I don't think it is a big deal though. Mostly because we do this for our own enjoyment and we are not raising these to be released into the wild.


Cyprinius carpio
Team RC
Kent: I don't think this is an absurd subject. Different people have different experiences/successes/failures and they often wonder why. If one looks at the genetic level, and the livestock is inferior then their offspring should be also such as the inability to cope with changes in the environment regardless of ocean or tank.
Your experiences are similar simply reversed. If the specimen is unhealthy to being with, stressed due to shipping, and then moved again to a different tank, it is pretty incredible that anything lives.
What are the chances that a tank raised coral or fish would be able to cope any better if released into the ocean? Because it is in a bigger "tank". Again it is a different environment.

A question that should be asked is how often do corals experience dramatic shifts in their environment and how well are they able to cope?

Steve Atkins

New member
I think corals cope pretty well with extremes, probably better than fish, but they do not cope at all well when the average moves.


Paul B

Premium Member
Corals in our tanks have all sorts of stresses. A tank no matter how well designed is loaded with stress issues for corals. Most of our tanks are lit instantly by timers, in nature the corals have ample time to adjust for lighting intensities. In a tank they are fed (if at all) with about the same un nutritious frozen food every week. In the sea they get fresh fish with all the internal organs intact. They also get natural sunlight. Whatever lighting you are using, natural sunlight is far better. Corals in the sea are designed to be very successful. If you ever went SCUBA diving after a major storm you will see corals turned over and buried. If you go bact in a few years you will see that they have regenerated and started to grow in the position that they are now living. They are hard to kill.


Cyprinius carpio
Team RC
Have you ever wondered how new reefs are formed? Hurricane action is one of those methods. Disturbance is actually a good event because it allows for species to establish a foothold that otherwise would be unable.
A closer example of this is the importance of forest fires and flooding events. It is all part of the cycle.
Another thing to keep in mind is the time scale. Nature is working on changes over decades, centuries and even longer. We put on a new piece of equipment, don't see the results we want in days and think something is wrong. Or we keep a tank for a couple years get board with it and decide to "upgrade".


New member
So will captive grown corals morph to be more stable to life in an aquarium? stay pertty much the same? or slowly deginerate?
Talking only captive raised and fraged corals.


New member
I thought the opposite. I was thinking we were producing the opposite of delicate.

Wild cought colonies are unlikely to live in our tanks. Pretty much fact of reefing. However, wild colonies that do live, are fragged and aquaculture. Those adapt to our tanks and become very hardy in our tanks.

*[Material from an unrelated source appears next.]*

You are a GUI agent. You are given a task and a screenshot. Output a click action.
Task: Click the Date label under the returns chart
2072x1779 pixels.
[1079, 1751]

I believe if frags that has been in systems for decades, and have lived in various tank conditions, they would be able to survive in a really stable enviroment such as the ocean.

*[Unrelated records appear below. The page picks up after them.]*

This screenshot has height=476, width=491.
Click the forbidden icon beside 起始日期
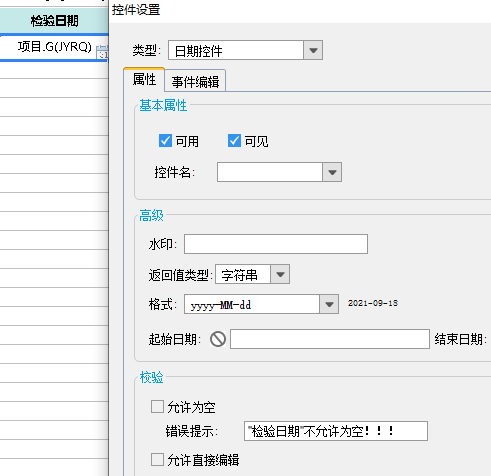click(218, 339)
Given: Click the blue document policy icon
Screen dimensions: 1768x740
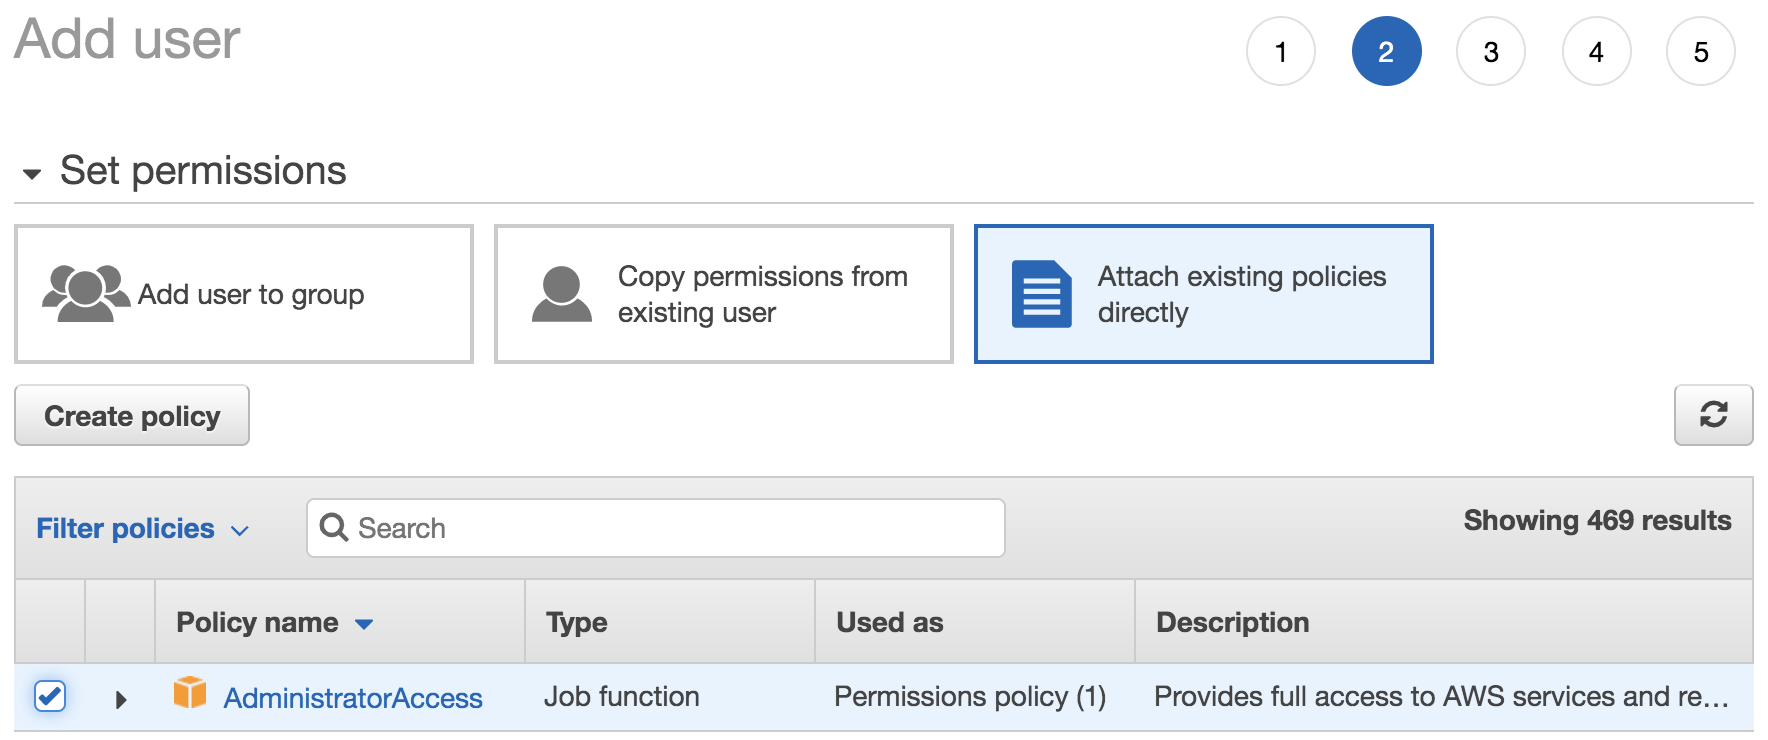Looking at the screenshot, I should (1041, 294).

I believe that our corals recieve limited nutrients to grow and abundent negatively impacting nutrients to its growth, but with an abundent goodness of the ocean, it should to great since it was deprived of those nutrients of our systems.

It is true that, corals in the ocean are much heathlier than the ones in our system. Thats why we cherry pick them with wild bright colors and when they are in our systems, they loose some of their brightness.

In conclusion, I believe that we are producing hardier corals, which can take more extreems than their wild counterparts.


New member
Evolution does not happen in a few years. Sure, some fish can be taught to accept the foods we can provide, but that is not that same as a coral changing its physiology/biology to thrive on (relatively) sub-optimal lighting, unstable water, and minimal feedings, with future generations becoming even better-suited to those conditions. It's not evolution. It's just an attempt to adapt to something that is (relatively) short term. When your corals are growing like they do in the wild and are in the shapes they are in the wild you can say they have adapted.